Women’s racing evolved fast in 2021. A minimum salary of €20,000 was applied throughout the World Tour squads, though Bike Exchange and Trek Segafredo unilaterally raised their minimum to match that of their male riders, effectively doubling their pay. Trek Segafredo also decided to match the prize money their riders could earn, where races had both male and female versions, and a disparity existed.

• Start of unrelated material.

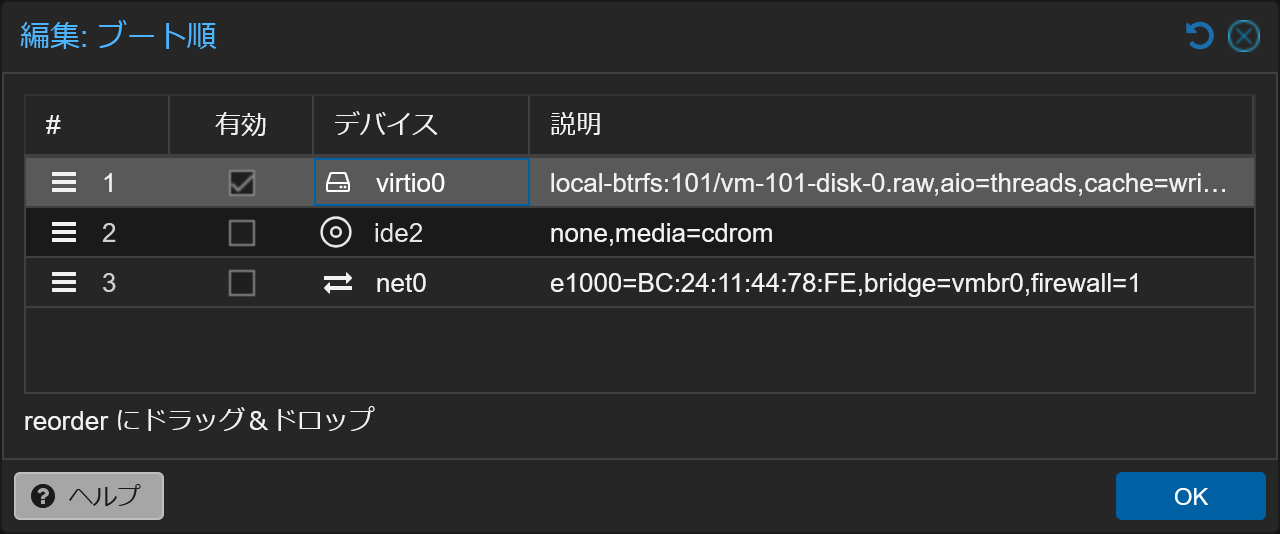The width and height of the screenshot is (1280, 534).
Task: Click the net0 network arrows icon
Action: tap(338, 284)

And Abi van Twisk’s case broke new ground when her team, Trek Segafredo, honoured her salary throughout her pregnancy, something that UNO-X have also safeguarded for Elinor Barker, who is also pregnant, and will ride for them in 2022. Each one of these steps move the women’s peloton towards a more enlightened and just future; and though they may be small gestures, they may well make a huge difference in the lives of the individual athletes concerned.
The men’s Omloop Het Nieuwsblad finished with a 45 rider bunch sprint, the biggest group to come to the line for years. Davide Ballerini comfirmed his promise of 2020 by taking the victory, with young British rider Jake Stewart picking up a surprise second place. A few weeks later, Stewart would become embroiled in controversy when he was forced into the barriers by Nacer Bouhanni in the final of the GP Cholet Pays de la Loire. Stewart publicly took the French sprinter to task, and Bouhanni was fined and disqualified for the illegal and dangerous manoeuvre. Sometime later, Bouhanni revealed that he had been on the receiving end of appalling racial abuse online. The cycling world was forced to take stock once more of the need to address its continuing problem with racism.
In the ranks of the men’s World Tour, one name in particular was generating more column inches than any other; Chris Froome. His move to Israel Start-Up Nation seemed, on the face of it, like a gamble. Nothing about his 2020 form had suggested that the seven-time Grand Tour winner was even close to getting back to his best, or even close enough to be competitive. Yet Froome continued to talk up his chances and remained positive as the season got underway and for the first time in a decade he was no longer a Sky/Ineos rider.